Streaming GPU DataFrames (cudf)¶
The streamz.dataframe
module provides a DataFrame-like interface
on streaming data as described in the dataframes
documentation. It
provides support for dataframe-like libraries such as pandas and
cudf. This documentation is specific to streaming GPU dataframes using
cudf.
The example in the dataframes
documentation is rewritten below
using cudf dataframes just by replacing the pandas
module with
cudf
:
import cudf
from streamz.dataframe import DataFrame
example = cudf.DataFrame({'name': [], 'amount': []})
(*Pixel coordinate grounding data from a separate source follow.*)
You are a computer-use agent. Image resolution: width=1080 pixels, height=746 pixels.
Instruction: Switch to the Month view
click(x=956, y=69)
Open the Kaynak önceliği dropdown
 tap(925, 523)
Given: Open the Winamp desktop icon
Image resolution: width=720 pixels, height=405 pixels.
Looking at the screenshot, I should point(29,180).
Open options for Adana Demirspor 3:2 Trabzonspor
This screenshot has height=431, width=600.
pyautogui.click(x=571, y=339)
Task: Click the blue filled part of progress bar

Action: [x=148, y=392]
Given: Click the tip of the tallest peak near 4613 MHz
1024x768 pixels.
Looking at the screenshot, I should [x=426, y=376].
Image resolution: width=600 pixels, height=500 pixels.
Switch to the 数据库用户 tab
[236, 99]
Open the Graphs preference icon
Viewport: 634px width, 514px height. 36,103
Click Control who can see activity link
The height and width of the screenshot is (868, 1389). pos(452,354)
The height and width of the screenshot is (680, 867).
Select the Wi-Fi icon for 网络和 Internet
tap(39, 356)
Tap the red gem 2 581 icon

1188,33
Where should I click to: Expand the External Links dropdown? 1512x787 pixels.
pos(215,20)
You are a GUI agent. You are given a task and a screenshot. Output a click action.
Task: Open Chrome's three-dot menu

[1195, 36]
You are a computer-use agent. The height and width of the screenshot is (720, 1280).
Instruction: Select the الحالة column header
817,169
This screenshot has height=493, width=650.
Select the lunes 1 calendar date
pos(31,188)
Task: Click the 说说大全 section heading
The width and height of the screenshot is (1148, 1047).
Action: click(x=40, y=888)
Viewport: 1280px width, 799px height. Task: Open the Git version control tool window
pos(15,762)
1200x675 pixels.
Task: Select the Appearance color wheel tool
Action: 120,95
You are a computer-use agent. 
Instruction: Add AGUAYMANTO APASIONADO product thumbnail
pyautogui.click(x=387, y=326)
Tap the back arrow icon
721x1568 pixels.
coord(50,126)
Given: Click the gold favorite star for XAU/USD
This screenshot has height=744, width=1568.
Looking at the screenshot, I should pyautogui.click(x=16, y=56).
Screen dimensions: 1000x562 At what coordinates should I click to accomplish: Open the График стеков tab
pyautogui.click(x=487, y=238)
sdf = DataFrame(stream, example=example)
sdf[sdf.name == 'Alice'].amount.sum()
Supported Operations¶
Streaming cudf dataframes support the following classes of operations:
Elementwise operations like
df.x + 1
Filtering like
df[df.name == 'Alice']
Column addition like
df['z'] = df.x + df.y
Reductions like
df.amount.mean()
Windowed aggregations (fixed length) like
df.window(n=100).amount.sum()
The following operations are not yet supported with cudf (as of version 0.8):
Groupby-aggregations like
df.groupby(df.name).amount.mean()
Windowed aggregations (index valued) like
df.window(value='2h').amount.sum()
Windowed groupby aggregations like
df.window(value='2h').groupby('name').amount.sum()
Window-based Aggregations with cudf are supported just as explained in
the dataframes
documentation. Support for groupby operations is
expected to be added in the future.